The bottleneck for the change here isn't that we can't do it, or don't know how. It just hasn't been a priority, and figuring out a good place to put it within the context of the three books has been annoying.

On the whole though, I'm glad that you got it working and are pushing for this again.

fnw commented 2 years ago

About your points:

  1. Okay, I agree on the function. The lambda captures just made it quicker to write, since that function is going to have a lot of parameters.

  2. Yes, that was on purpose. The idea was just to make the smallest possible change that would allow for taking advantage of parallelism. I guess it really depends on what the book would be teaching in this section. In order to make the code parallel over rows there's a bit more indexing going on, and it would be appropriate to discuss threading more carefully and these kinds of things if the changes are going to be bigger. But I'll admit it's slower - I've noticed that CPU usage is lower (80 something instead of nearly 100% with OpenMP or range_for) and that the execution time seems to be higher (haven't really timed it though). But I agree, unless we are dealing with a lot of samples, the overhead is going to be quite undesirable.

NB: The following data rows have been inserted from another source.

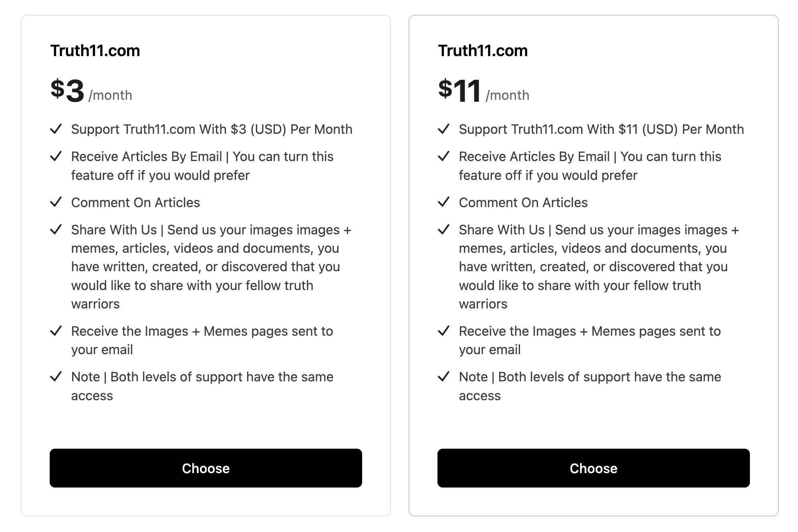Click the Receive Articles By Email checkmark, $11 plan

(x=443, y=156)
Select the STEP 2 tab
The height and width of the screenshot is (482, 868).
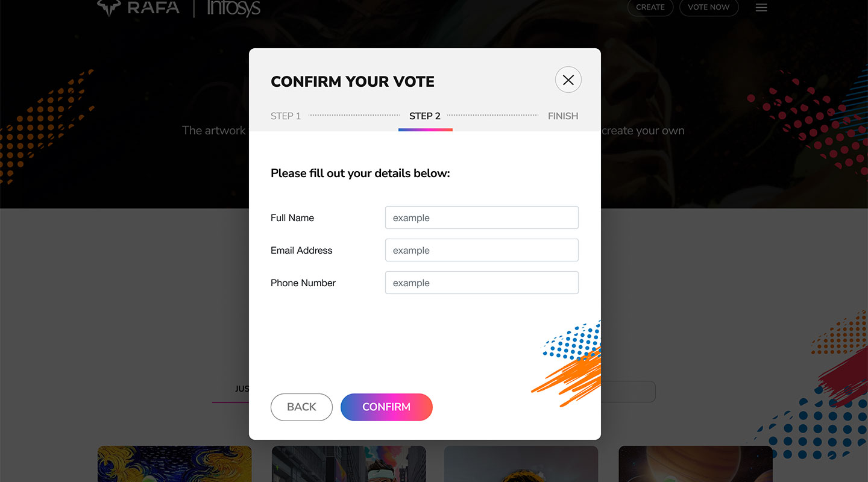coord(425,116)
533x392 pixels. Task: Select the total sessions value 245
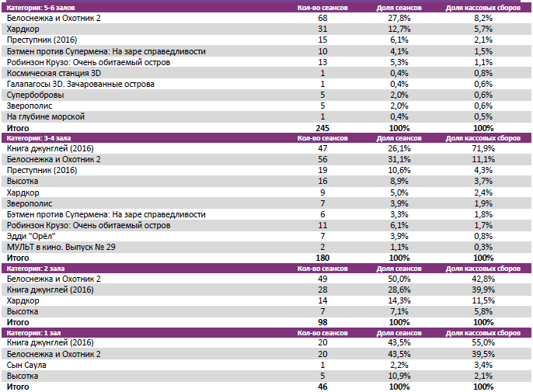click(323, 127)
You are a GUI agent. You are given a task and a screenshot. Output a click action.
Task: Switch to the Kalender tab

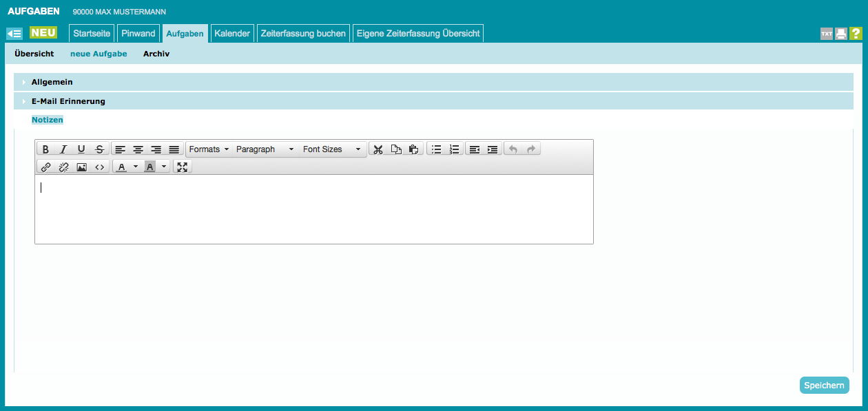[x=232, y=33]
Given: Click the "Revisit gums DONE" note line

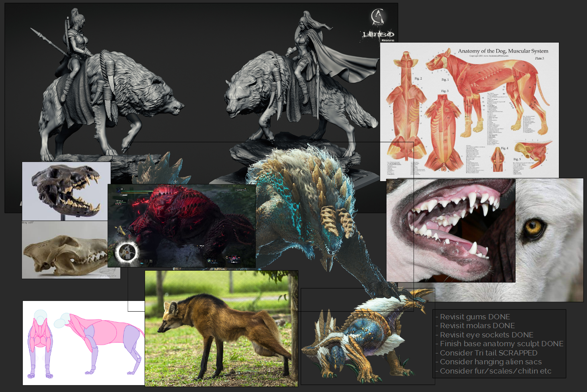Looking at the screenshot, I should 475,317.
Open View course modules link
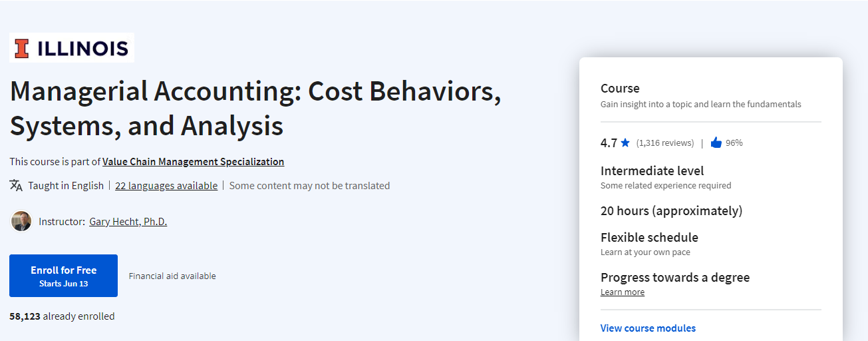868x341 pixels. pyautogui.click(x=648, y=328)
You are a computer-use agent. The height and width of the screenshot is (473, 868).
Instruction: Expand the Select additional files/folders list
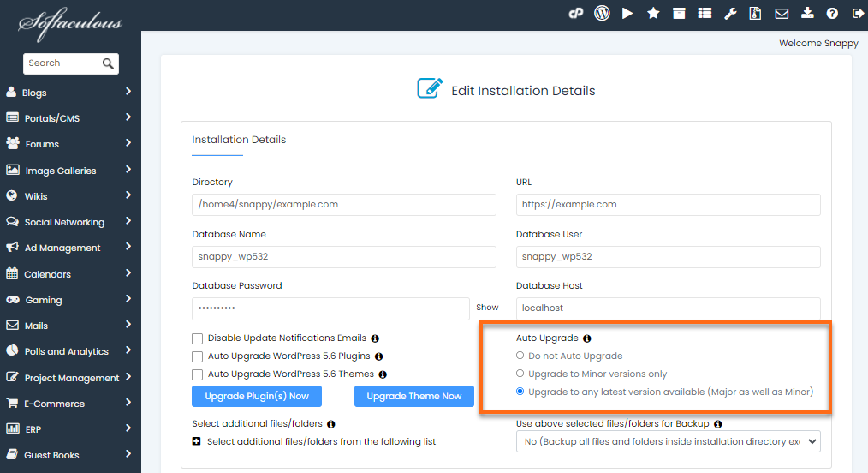197,442
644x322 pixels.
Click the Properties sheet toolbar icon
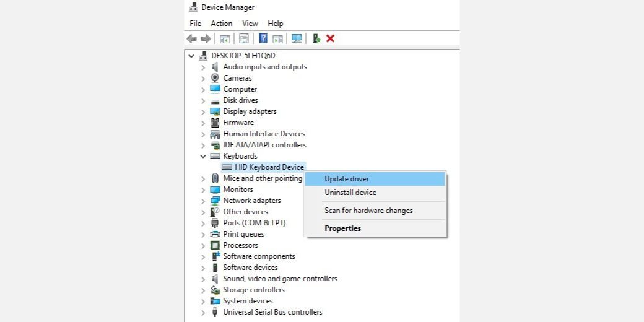(x=244, y=38)
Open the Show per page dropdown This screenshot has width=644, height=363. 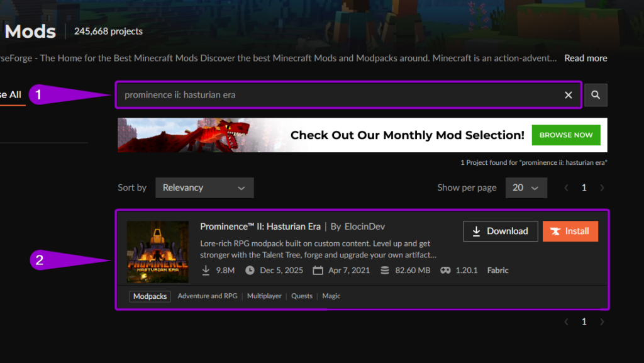click(x=526, y=187)
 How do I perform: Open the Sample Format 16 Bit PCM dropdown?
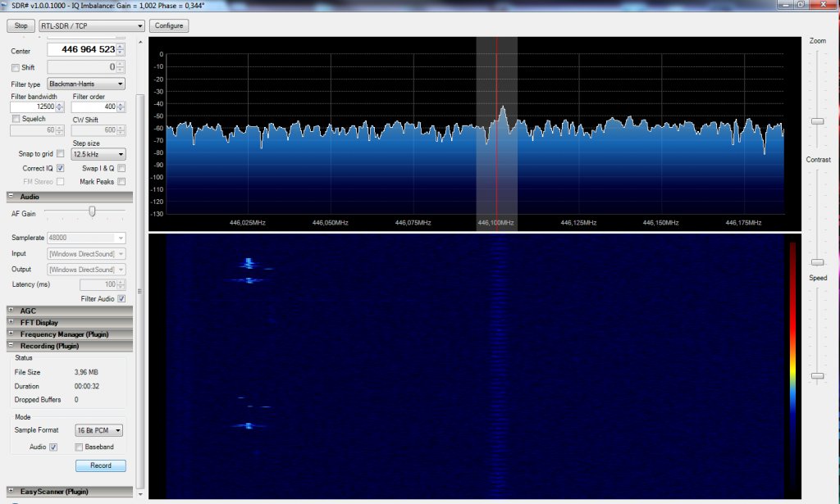[x=98, y=430]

  3. I mostly live in a Python world these days, so I don't really know what's wrong with std::accumulate (I was thinking in terms of Python's sum), but removing it wouldn't really be a problem.

There's no real good way to remove the vector of samples.

Yes, I noticed that. It's either the vector or synchronization, which kinda defeats the purpose.

The bottleneck for the change here isn't that we can't do it, or don't know how.

I also noticed that. I chimed in to try and give an option with the minimum possible changes, so that they are easier to explain to the reader. I was thinking the implementation that I proposed could be a small (optional) subsection before the final scene of Book 2, because that's where you really feel the need for parallelism.

Anyway, I think this is now a problem of deciding how to write the book, so we should just let the contributors that had already been involved in this issue weigh in. But feel free to tag me when you need an extra pair of hands on this :)

trevordblack commented 2 years ago

"Anyway, I think this is now a problem of deciding how to write the book, so we should just let the contributors that had already been involved in this issue weigh in."

That would be me

wlbksy commented 6 months ago

Just eager to know is this still alive, since the final scene of Book 2 is way too slow.

hollasch commented 6 months ago

If this happens, it will be its own book or other work. We will not be doing this in the regular series.

hollasch commented 1 month ago

@trevordblack — do you want to take what you already have so far and at least plop it down in a new repo/book?